NOTE: The Task attached to this article should be disabled/deleted from your servers once this issue has been resolved in a released version of SMP.
Also, if the ITEM table in the database is too large then the cleanup Task may fail to run, because there are too many rows to deal with at one time. If the Task continually fails to run then edit the SQL in the task ‘Replication Data Cleanup’ and at the very top line put the following statement:
SET ROWCOUNT 5000
This will cause the Task to only take out 5,000 rows. This may also require that the Task be run multiple times before everything is cleaned up.
Cleanup steps post 8.x:
/*
This query tells the current state of all replication jobs, past and present and includes other information such as duration and transfer sizes.
*/
select distinct
j.JobId,
fs1.Name as [Source],
fs2.Name as [Destination],
case when j.State = 1 then 'Not Started'
when j.State = 2 then 'Pending'
when j.State = 3 then 'Running'
when j.State = 4 then 'Complete'
when j.State = 5 then 'Aborted'
when j.State = 6 then 'Error'
end as [Job Status],
j.StartDate, j.FinishDate, j.RunCount, o.cnt as Operations,hs.RunningTime as [Duration], hs.TransferSize
from ReplicationJob j
join ForwardServer fs1 on fs1.Guid = j.[Source]

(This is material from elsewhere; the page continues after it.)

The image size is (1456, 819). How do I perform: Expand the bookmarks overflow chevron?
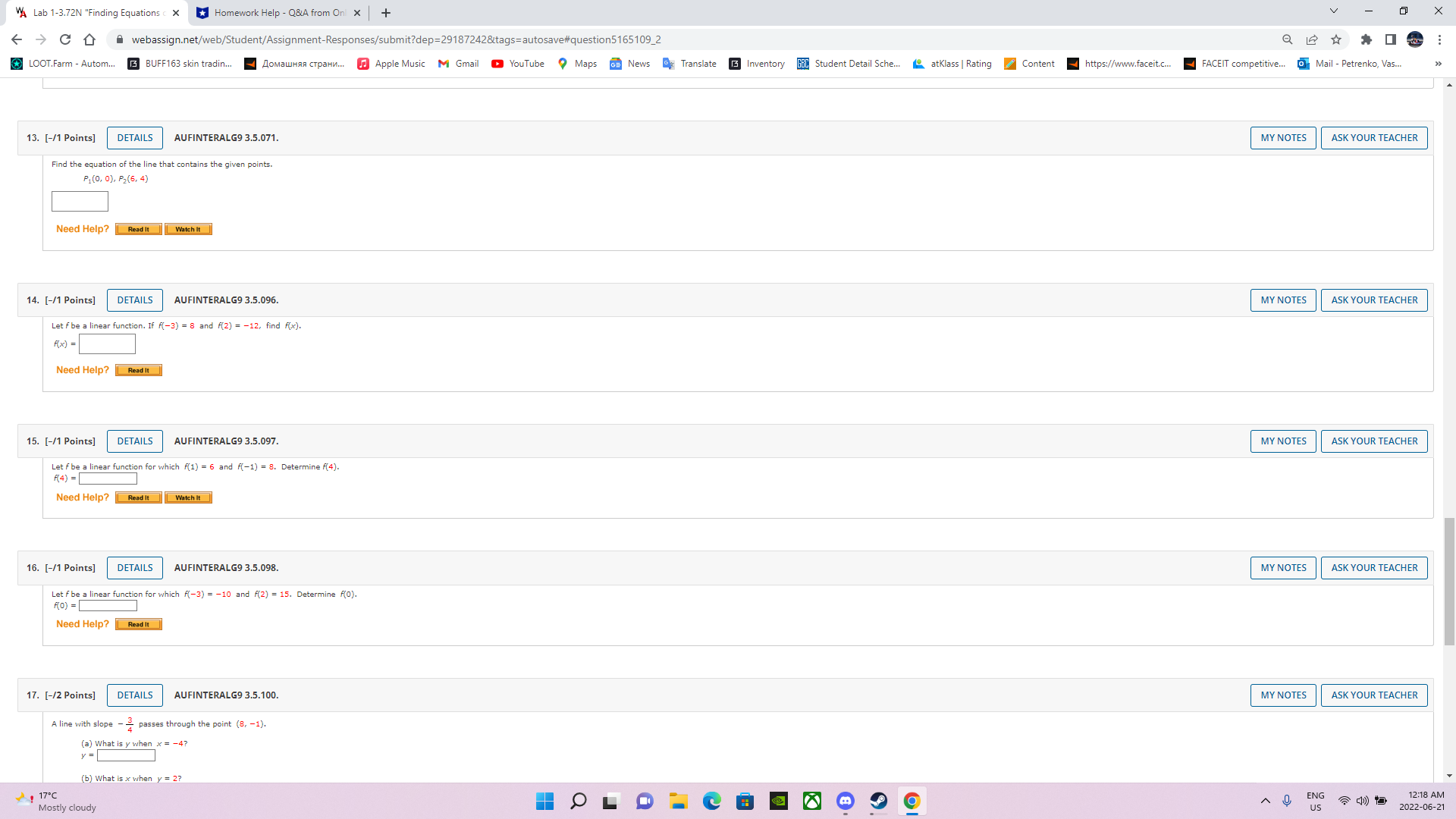[1438, 64]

join ForwardServer fs2 on fs2.Guid = j.Destination
join ReplicationJobOperationState hs on hs.JobID = j.JobID
join
(select distinct JobId, cnt=COUNT(*)
from ReplicationJobOperationState
group by JobId
)o on o.JobId = j.JobID
where 1 = 1
-- and hs.OperationId = '{9317d360-bfa1-4070-95a0-0acc5e74c917}'
-- and DATEDIFF(hh, j.Startdate, GETDATE()) <= 24
order by j.StartDate desc
/*
The following query will show list of hung or stalled jobs currently not complete. The default is anything older than 8 hours.

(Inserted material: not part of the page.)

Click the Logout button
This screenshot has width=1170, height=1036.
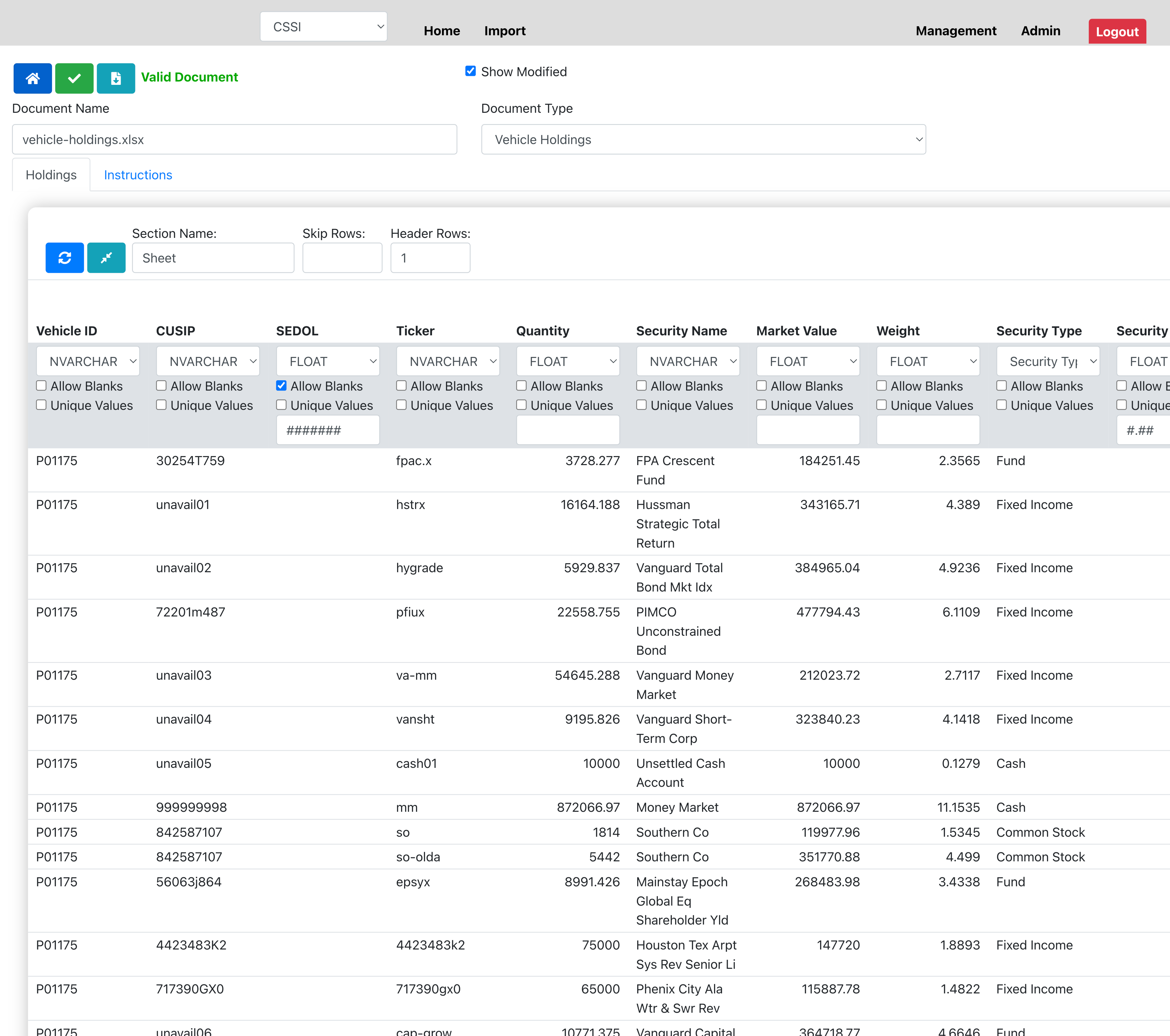1116,32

It can be changed by modifying the value of the @hours variable on line 2.
*/
declare @hours float
set @hours = .34 -- approximately 8 hours
select j.StartDate
,isnull(jsi.Name,rs.Name) as Name
,cast(rs.State as XML).value('(//source/name/text())[1]','nvarchar(100)') sourceNS
,cast(rs.State as XML).value('(//destination/name/text())[1]','nvarchar(100)') DestinationNS
,isnull(LastAction,j.CreatedDate) as LastAction
,j.RunCount
,isnull(o.Type,'')+' '+isnull(o.Task,'') CurrentOperation
,m.ManifestCount, m.Pending,m.VerificationInProgress,m.[ReplicaitonInProgress],m.[Failed],m.[Replicated]
,j.JobID,ja.SourceJobID
from ReplicationJob j
left join Item rs on rs.Guid=j.ItemGuid
LEFT JOIN Evt_NS_Hierarchy_Job_Targets rt on rt.ReplicationJobID=j.JobID
LEFT JOIN Evt_NS_Hierarchy_Job_Start js on js.JobID=rt.JobID
LEFT JOIN Item jsi on jsi.Guid=js.CauseID
left join ReplicationJobAssociation ja on j.JobID=ja.DestinationJobID
left Join (
select o.JobID
,sum(case when m.State in (1,3,5,7,9,11,13) then 1 else 0 end) as [Pending]

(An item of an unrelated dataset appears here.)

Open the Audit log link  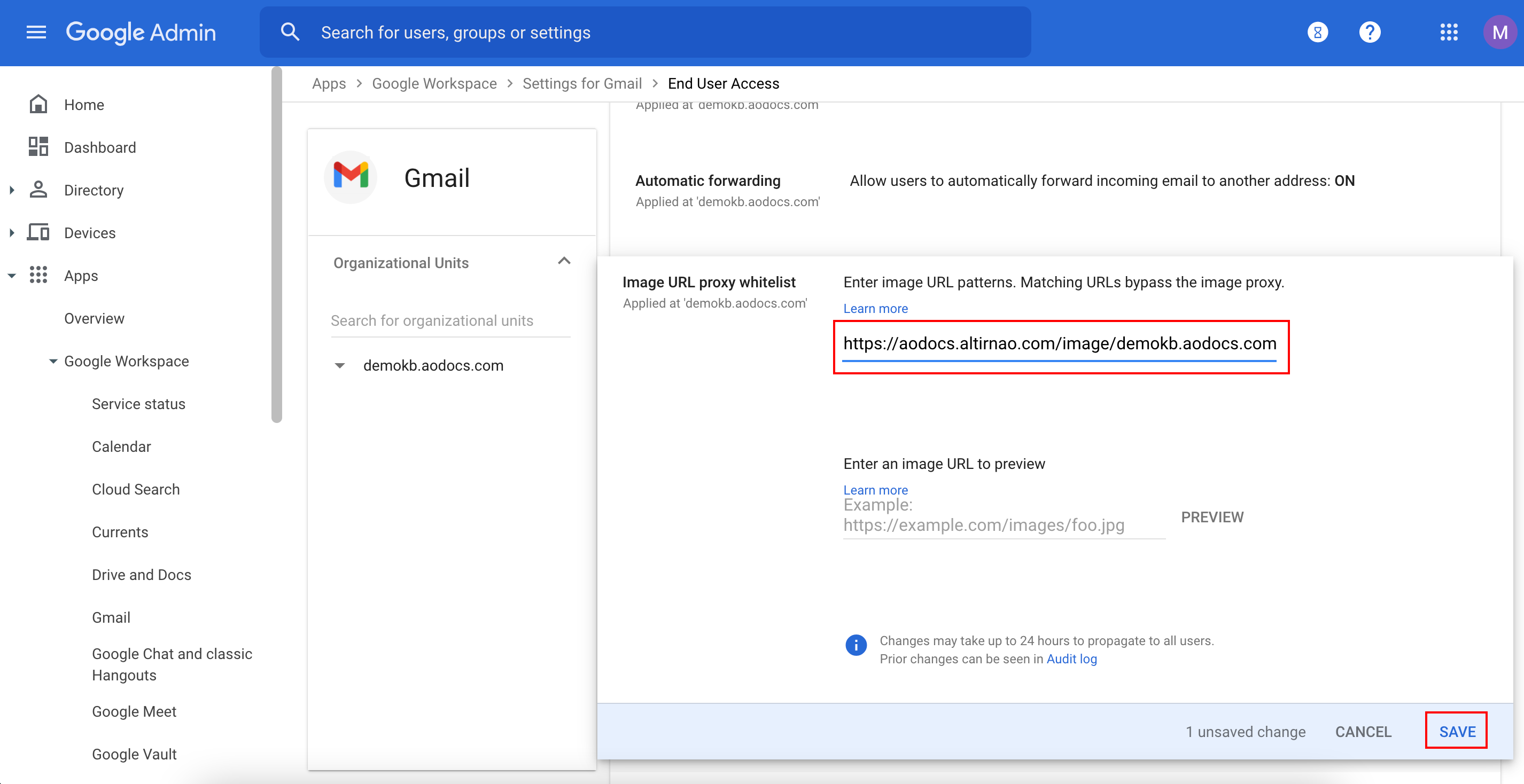(x=1071, y=658)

,sum(case when m.State in (2,6) then 1 else 0 end) as [VerificationInProgress]
,sum(case when m.State in (4,8,10,12,14) then 1 else 0 end) as [ReplicaitonInProgress]
,sum(case when m.State=16 then 1 else 0 end) as [Failed]
,sum(case when m.State=15 then 1 else 0 end) as [Replicated]
,COUNT(m.State) ManifestCount
,max(case when m.ModifiedDate>o.ModifiedDate then m.ModifiedDate else o.ModifiedDate end) LastAction
from ReplicationOperation o
left join ReplicationManifest m on m.OperationID=o.OperationID
group by o.JobID
) m on m.JobID=j.JobID
left join ReplicationOperation o on o.JobID=j.JobID and o.State=2
where j.State<4
and isnull(LastAction,j.CreatedDate)<GETDATE()-@hours --No Action for over 8 Hrs
order by j.StartDate